-- begin Data supplied --

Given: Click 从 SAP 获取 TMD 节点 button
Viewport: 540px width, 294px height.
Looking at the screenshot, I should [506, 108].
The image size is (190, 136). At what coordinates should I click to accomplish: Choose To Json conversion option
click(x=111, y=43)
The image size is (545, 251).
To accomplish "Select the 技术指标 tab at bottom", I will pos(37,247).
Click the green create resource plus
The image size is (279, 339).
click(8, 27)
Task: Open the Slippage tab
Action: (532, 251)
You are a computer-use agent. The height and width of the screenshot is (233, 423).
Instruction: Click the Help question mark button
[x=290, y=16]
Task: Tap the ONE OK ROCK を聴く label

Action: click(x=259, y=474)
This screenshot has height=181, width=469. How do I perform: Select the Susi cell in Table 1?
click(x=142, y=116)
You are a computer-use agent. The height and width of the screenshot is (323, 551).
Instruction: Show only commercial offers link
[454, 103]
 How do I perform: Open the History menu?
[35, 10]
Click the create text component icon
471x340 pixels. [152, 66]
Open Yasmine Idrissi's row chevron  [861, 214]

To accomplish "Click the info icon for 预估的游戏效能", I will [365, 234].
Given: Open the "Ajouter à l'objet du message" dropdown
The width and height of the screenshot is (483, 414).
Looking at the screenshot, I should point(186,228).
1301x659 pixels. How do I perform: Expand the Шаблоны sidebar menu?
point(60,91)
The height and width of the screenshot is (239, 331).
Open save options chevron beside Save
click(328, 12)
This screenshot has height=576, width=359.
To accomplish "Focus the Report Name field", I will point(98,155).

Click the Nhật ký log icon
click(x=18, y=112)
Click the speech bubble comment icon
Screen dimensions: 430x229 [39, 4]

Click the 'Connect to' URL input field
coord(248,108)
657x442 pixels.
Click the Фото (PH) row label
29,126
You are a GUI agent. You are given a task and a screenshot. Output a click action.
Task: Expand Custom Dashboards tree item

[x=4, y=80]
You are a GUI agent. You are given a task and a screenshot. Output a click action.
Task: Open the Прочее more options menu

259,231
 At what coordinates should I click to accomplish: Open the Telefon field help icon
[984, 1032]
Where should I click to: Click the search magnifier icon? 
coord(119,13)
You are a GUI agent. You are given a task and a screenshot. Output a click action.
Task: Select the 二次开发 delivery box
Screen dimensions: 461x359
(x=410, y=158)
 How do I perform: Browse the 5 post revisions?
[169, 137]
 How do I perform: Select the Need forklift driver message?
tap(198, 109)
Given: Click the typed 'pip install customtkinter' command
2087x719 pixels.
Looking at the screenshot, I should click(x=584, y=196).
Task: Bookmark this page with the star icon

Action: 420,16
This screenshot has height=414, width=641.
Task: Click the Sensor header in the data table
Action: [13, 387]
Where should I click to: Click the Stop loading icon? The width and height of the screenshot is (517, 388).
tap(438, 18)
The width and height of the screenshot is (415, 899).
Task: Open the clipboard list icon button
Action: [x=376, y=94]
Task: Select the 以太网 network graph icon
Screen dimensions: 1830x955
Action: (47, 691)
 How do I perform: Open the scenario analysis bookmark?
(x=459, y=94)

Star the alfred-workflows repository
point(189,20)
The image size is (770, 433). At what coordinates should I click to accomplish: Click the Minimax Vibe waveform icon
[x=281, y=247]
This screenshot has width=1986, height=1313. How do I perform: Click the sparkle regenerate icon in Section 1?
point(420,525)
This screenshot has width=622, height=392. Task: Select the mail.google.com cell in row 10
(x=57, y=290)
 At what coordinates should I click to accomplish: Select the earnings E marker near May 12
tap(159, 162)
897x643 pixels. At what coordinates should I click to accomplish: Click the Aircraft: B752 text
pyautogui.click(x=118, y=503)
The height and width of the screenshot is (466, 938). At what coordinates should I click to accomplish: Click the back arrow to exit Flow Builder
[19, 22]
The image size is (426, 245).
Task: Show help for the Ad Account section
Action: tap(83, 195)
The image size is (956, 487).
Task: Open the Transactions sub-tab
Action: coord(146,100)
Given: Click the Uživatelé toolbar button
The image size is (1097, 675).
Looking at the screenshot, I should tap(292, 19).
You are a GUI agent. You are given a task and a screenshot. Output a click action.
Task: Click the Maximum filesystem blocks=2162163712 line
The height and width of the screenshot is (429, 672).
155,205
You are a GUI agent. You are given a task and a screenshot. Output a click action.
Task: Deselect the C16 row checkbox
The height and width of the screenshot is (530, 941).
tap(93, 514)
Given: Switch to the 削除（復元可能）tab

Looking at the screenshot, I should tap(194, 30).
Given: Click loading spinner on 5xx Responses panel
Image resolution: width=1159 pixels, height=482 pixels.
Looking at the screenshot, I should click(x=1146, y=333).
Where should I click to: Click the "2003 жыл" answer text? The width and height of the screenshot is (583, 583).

-- end Data supplied --

» **What is asked**:
Retype the listing above word for word, starting at the line that contains "How do I perform: Open the History menu?" and stopping after the line that contains "Action: [13, 387]".

» **Task answer**:
 How do I perform: Open the History menu?
[35, 10]
Click the create text component icon
471x340 pixels. [152, 66]
Open Yasmine Idrissi's row chevron  [861, 214]

To accomplish "Click the info icon for 预估的游戏效能", I will [365, 234].
Given: Open the "Ajouter à l'objet du message" dropdown
The width and height of the screenshot is (483, 414).
Looking at the screenshot, I should point(186,228).
1301x659 pixels. How do I perform: Expand the Шаблоны sidebar menu?
point(60,91)
The height and width of the screenshot is (239, 331).
Open save options chevron beside Save
click(328, 12)
This screenshot has height=576, width=359.
To accomplish "Focus the Report Name field", I will point(98,155).

Click the Nhật ký log icon
click(x=18, y=112)
Click the speech bubble comment icon
Screen dimensions: 430x229 [39, 4]

Click the 'Connect to' URL input field
coord(248,108)
657x442 pixels.
Click the Фото (PH) row label
29,126
You are a GUI agent. You are given a task and a screenshot. Output a click action.
Task: Expand Custom Dashboards tree item

[x=4, y=80]
You are a GUI agent. You are given a task and a screenshot. Output a click action.
Task: Open the Прочее more options menu

259,231
 At what coordinates should I click to accomplish: Open the Telefon field help icon
[984, 1032]
Where should I click to: Click the search magnifier icon? 
coord(119,13)
You are a GUI agent. You are given a task and a screenshot. Output a click action.
Task: Select the 二次开发 delivery box
Screen dimensions: 461x359
(x=410, y=158)
 How do I perform: Browse the 5 post revisions?
[169, 137]
 How do I perform: Select the Need forklift driver message?
tap(198, 109)
Given: Click the typed 'pip install customtkinter' command
2087x719 pixels.
Looking at the screenshot, I should click(x=584, y=196).
Task: Bookmark this page with the star icon

Action: 420,16
This screenshot has height=414, width=641.
Task: Click the Sensor header in the data table
Action: [13, 387]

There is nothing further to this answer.